◆ INSTRUCTIONS FOR THE TASK: Please reproduce the entries that follow without a single difference.
== DATASET EXTRACT
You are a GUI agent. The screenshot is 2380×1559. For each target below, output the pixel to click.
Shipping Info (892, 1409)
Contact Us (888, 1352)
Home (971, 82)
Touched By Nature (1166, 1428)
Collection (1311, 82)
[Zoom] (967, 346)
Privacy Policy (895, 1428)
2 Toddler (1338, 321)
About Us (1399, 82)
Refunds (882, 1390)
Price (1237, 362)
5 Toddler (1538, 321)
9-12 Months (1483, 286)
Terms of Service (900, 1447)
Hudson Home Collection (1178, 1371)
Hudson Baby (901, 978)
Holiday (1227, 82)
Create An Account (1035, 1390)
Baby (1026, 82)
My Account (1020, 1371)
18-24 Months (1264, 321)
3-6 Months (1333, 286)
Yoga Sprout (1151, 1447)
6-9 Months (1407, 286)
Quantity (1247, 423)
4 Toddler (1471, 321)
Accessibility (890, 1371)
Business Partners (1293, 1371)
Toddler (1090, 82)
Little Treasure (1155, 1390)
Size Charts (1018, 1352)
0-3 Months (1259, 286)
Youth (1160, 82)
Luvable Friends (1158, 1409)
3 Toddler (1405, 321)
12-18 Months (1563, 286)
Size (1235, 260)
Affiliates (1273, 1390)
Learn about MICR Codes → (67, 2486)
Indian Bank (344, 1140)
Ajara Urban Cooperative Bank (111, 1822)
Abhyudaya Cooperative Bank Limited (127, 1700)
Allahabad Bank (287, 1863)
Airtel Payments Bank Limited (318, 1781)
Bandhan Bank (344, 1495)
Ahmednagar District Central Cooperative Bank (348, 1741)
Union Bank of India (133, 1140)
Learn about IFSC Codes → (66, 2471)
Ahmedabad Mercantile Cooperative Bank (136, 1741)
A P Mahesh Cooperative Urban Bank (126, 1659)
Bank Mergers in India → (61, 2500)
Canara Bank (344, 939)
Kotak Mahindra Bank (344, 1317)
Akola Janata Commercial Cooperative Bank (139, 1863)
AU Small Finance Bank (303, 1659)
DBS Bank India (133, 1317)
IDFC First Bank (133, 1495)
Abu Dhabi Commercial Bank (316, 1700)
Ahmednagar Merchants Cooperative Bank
====
◆ EXPECTED ANSWER:
You are a GUI agent. The screenshot is 2380×1559. For each target below, output the pixel to click.
Shipping Info (892, 1409)
Contact Us (888, 1352)
Home (971, 82)
Touched By Nature (1166, 1428)
Collection (1311, 82)
[Zoom] (967, 346)
Privacy Policy (895, 1428)
2 Toddler (1338, 321)
About Us (1399, 82)
Refunds (882, 1390)
Price (1237, 362)
5 Toddler (1538, 321)
9-12 Months (1483, 286)
Terms of Service (900, 1447)
Hudson Home Collection (1178, 1371)
Hudson Baby (901, 978)
Holiday (1227, 82)
Create An Account (1035, 1390)
Baby (1026, 82)
My Account (1020, 1371)
18-24 Months (1264, 321)
3-6 Months (1333, 286)
Yoga Sprout (1151, 1447)
6-9 Months (1407, 286)
Quantity (1247, 423)
4 Toddler (1471, 321)
Accessibility (890, 1371)
Business Partners (1293, 1371)
Toddler (1090, 82)
Little Treasure (1155, 1390)
Size Charts (1018, 1352)
0-3 Months (1259, 286)
Youth (1160, 82)
Luvable Friends (1158, 1409)
3 Toddler (1405, 321)
12-18 Months (1563, 286)
Size (1235, 260)
Affiliates (1273, 1390)
Learn about MICR Codes → (67, 2486)
Indian Bank (344, 1140)
Ajara Urban Cooperative Bank (111, 1822)
Abhyudaya Cooperative Bank Limited (127, 1700)
Allahabad Bank (287, 1863)
Airtel Payments Bank Limited (318, 1781)
Bandhan Bank (344, 1495)
Ahmednagar District Central Cooperative Bank (348, 1741)
Union Bank of India (133, 1140)
Learn about IFSC Codes → (66, 2471)
Ahmedabad Mercantile Cooperative Bank (136, 1741)
A P Mahesh Cooperative Urban Bank (126, 1659)
Bank Mergers in India → (61, 2500)
Canara Bank (344, 939)
Kotak Mahindra Bank (344, 1317)
Akola Janata Commercial Cooperative Bank (139, 1863)
AU Small Finance Bank (303, 1659)
DBS Bank India (133, 1317)
IDFC First Bank (133, 1495)
Abu Dhabi Commercial Bank (316, 1700)
Ahmednagar Merchants Cooperative Bank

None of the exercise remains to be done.